Gilead, che nelle Bibbie italiane appare solitamente come Galaad, e che alla lettera in ebraico significa "mucchio della testimonianza", è una regione della Transgiordania, ma qui è il nome della piccola cittadina dell'Iowa in cui vive il protagonista, il reverendo John Ames, predicatore congregazionista, figlio e nipote di predicatori e padre in tarda età di un figlio giunto in extremis. Proprio al figlio, che ha sette anni, il reverendo ormai alle soglie della morte (siamo nel 1956) indirizza un diario questo libro che è insieme memoria famigliare, giornale quotidiano, zibaldone spirituale, lascito teologico e summa di un'esistenza.

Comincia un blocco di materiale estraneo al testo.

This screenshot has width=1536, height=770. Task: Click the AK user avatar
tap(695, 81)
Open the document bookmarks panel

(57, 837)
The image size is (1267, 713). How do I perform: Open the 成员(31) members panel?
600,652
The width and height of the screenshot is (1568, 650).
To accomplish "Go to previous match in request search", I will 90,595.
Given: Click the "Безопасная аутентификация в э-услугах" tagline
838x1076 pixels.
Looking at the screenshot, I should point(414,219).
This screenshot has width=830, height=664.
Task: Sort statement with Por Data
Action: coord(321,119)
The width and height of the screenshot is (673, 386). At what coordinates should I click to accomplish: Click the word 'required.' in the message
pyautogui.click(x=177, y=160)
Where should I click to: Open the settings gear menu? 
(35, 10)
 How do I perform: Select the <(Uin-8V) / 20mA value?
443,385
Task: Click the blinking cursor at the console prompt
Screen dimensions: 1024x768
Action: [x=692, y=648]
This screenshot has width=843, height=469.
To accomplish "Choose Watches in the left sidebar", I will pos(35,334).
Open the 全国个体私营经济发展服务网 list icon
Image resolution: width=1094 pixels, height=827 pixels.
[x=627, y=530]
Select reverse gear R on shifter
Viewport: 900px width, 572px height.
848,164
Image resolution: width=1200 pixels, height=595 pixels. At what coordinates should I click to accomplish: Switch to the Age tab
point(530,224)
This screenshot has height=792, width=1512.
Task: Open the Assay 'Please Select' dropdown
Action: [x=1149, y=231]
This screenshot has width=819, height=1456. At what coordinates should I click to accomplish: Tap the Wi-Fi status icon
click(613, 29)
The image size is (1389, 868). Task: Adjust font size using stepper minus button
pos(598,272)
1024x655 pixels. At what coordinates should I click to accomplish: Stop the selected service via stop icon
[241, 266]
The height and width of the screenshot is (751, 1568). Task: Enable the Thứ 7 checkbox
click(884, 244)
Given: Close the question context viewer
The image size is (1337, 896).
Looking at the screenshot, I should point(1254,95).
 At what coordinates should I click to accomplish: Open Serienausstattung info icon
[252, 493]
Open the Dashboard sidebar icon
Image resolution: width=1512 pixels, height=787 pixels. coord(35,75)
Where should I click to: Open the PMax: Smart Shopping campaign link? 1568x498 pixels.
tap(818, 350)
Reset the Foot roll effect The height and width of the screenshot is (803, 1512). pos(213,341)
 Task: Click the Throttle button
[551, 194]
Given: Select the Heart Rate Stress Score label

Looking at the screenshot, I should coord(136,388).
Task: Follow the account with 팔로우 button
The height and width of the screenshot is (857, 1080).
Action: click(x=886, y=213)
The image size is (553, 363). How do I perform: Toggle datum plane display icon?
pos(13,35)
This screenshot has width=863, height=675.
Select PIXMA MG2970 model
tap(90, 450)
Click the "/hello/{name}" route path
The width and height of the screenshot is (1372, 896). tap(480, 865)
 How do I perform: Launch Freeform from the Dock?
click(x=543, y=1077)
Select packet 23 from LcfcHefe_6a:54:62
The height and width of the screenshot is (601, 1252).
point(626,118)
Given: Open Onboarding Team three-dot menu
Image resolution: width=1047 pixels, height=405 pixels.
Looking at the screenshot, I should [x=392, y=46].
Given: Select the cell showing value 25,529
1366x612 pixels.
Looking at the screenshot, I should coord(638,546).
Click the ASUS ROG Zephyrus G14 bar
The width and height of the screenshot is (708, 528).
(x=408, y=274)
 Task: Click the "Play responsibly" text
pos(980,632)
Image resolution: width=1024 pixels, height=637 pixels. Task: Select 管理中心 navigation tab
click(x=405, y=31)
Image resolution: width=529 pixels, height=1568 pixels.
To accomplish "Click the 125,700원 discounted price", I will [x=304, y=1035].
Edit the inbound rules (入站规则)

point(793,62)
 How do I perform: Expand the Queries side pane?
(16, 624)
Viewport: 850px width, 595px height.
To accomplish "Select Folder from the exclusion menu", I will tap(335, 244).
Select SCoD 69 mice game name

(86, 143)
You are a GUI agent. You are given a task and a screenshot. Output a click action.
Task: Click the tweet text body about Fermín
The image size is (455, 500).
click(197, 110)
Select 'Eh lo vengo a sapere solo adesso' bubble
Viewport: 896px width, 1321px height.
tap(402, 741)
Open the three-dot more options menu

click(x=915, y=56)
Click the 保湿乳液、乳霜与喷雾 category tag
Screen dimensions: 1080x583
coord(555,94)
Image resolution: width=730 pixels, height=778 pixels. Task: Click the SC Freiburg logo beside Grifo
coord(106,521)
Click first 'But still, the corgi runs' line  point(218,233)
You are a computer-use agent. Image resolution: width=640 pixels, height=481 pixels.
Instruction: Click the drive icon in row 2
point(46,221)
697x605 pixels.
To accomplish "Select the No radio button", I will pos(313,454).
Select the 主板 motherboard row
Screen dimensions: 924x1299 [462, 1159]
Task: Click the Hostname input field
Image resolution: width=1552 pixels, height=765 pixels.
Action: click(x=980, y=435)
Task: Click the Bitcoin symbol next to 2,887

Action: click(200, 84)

Un'esistenza appartata, silenziosa (se si escludono i tanti sermoni domenicali) e quasi priva di avvenimenti, ben diversa da quella del nonno, profeta visionario, agguerrito abolizionista, sostenitore della lotta armata contro la schiavitù, e diversa anche da quella del padre, convinto pacifista di tendenze quacchere, in conflitto tanto con la generazione precedente quanto con quella successiva influenzata dalla speculazione filosofica europea e ormai a disagio con i dogmi indiscussi. Un'esistenza trascorsa nella solitudine e nella preghiera, fra letture di "vecchi libri" e partite di baseball ascoltate alla radio. Un'esistenza solo in tarda età illuminata dall'amore di una donna, una donna "intensa e severa", apparsa dal nulla come un angelo, o come una donna di Betania, con il suo vaso d'alabastro pieno d'olio profumato, pieno di balsamo.
La gratitudine verso Dio per questa tardiva inattesa consolazione è il tratto dominante del protagonista, il chiavistello che gli permette di posare su tutto ciò che lo circonda uno sguardo purificato, di riconciliarsi con le figure ostiche del nonno e del padre, di abbracciare nel ricordo il lontano fratello Edward (studioso di quel Feuerbach che, se per Edward è stata la via maestra all'ateismo, per John Ames è un imbattibile cantore degli "aspetti gioiosi della religione") e, infine, di accogliere e perdonare e benedire il giovane Jack Boughton, figlio scapestrato e impenitente del suo più caro amico, e per lui fonte di ansietà e gelosie senili.
Senza quasi che il lettore se ne accorga, Marilynne Robinson racconta in questo libro niente meno che la storia di un santo, un santo che non si fa annunciare da roboanti miracoli e che mai oserebbe proclamarsi tale, e l'inconsueto fascino del libro sta proprio in questo dire tutto dando l'impressione di non dire niente, con uno stile profondo e umile (molto ben reso in traduzione) che è l'esatto contrario del vuoto virtuosismo di tanti scrittori che vanno per la maggiore.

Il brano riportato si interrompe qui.